#### Problem details:
Convert each line of the data below into a JSON list of strings, one string per line, with blank lines skipped. Leave the pictures out of your answer.

Data records
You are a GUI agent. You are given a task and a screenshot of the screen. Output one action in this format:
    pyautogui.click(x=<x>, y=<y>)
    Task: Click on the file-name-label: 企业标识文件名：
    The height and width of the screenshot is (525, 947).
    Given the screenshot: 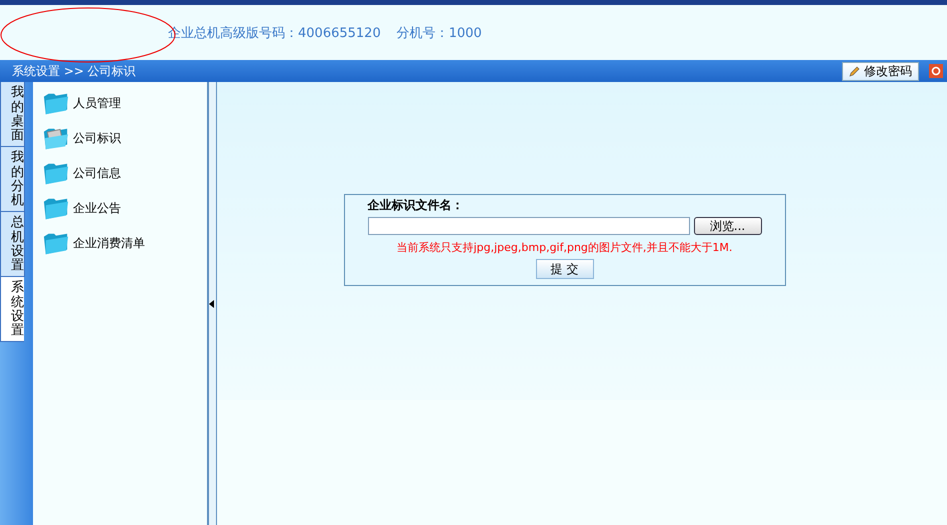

#### Task answer:
[
  "You are a GUI agent. You are given a task and a screenshot of the screen. Output one action in this format:",
  "    pyautogui.click(x=<x>, y=<y>)",
  "    Task: Click on the file-name-label: 企业标识文件名：",
  "    The height and width of the screenshot is (525, 947).",
  "    Given the screenshot: "
]